In a world where “scandals” often seem to be invented and overhyped, the recent news about the medical care provided to veterans by the Veterans Administration actually qualifies for the name.  It’s an embarrassment, and an outrage.

The issue has to do with the quality and timeliness of health care.  In a number of VA facilities across the country, there have been reports that veterans face long delays to receive care — and VA employees are acting to hide the truth or falsify statistics so the wait times don’t look so long.  The most notorious news came from Phoenix, where CNN reported on allegations that veterans died waiting to receive care, that a VA facility maintained a secret waiting list, and that VA personnel were trying to cover up the fact that more than 1,000 sick veterans were required to wait for months to receive treatment.  Those allegations are now being investigated by the VA and by Congress.
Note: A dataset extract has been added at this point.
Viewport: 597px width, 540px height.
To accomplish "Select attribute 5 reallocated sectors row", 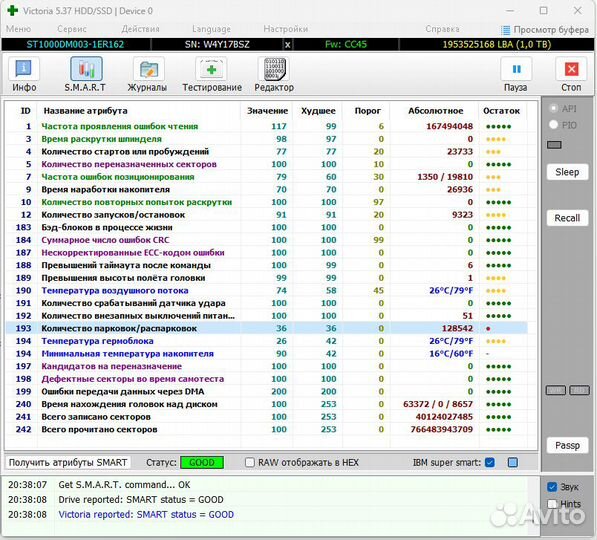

The world being what it is, many people focus on the politics of this scandal and its potential impact on the upcoming elections.  Those inevitable stories, however, are part of the problem.  They reflect our apparent, growing inability to respond to these stories as human beings as opposed to hyper-political partisans caught in the endless spin cycle.

So here’s a reminder of the reality.  People become veterans by serving their country in the military, risking their lives and health to keep us safe, perform essential services, and fight our wars.  We owe them our gratitude, but we owe them more than lip service — we also have to keep our word to provide them with excellent medical care.  If veterans are waiting for months while they move slowly up a waiting list to see a doctor, we obviously aren’t meeting that sacred obligation, and we should be embarrassed as a nation.

As is so often the case, the bureaucratic reaction is just as deeply disturbing as the underlying reality.  Rather than doing something that might actually help the men and women they are supposed to serve, employees at the VA facilities thought about making themselves look good — which is how they came up with the coverup schemes and secret lists in the first place.  Their CYA attitude is infuriating, but by now we shouldn’t be surprised, because it seems to be the default reaction of bureaucrats everywhere.

One VA official has resigned, but veterans groups say that doesn’t mean much because he was supposed to retire this year, anyway.  The Secretary of the VA, Eric Shinseki, says he’s “mad as hell” about the scandal and is on a mission to get to the bottom of the problem.  But Shinseki has been the head of the VA for years, since the beginning of the Obama Administration.  What’s he been doing about the wait time issues during that time?  Why should we have confidence that he’s up to the task of changing the bureaucratic culture of an agency that may well have lost sight of its true mission?

I’m hoping that this scandal doesn’t just fade from the front pages, as so many scandals do.  I’m hoping that — for once — the Administration stops spinning, our elected representatives stop bloviating, and we collectively get to the facts and take action to fix the problems at the VA.  We owe our veterans that much, and so much more.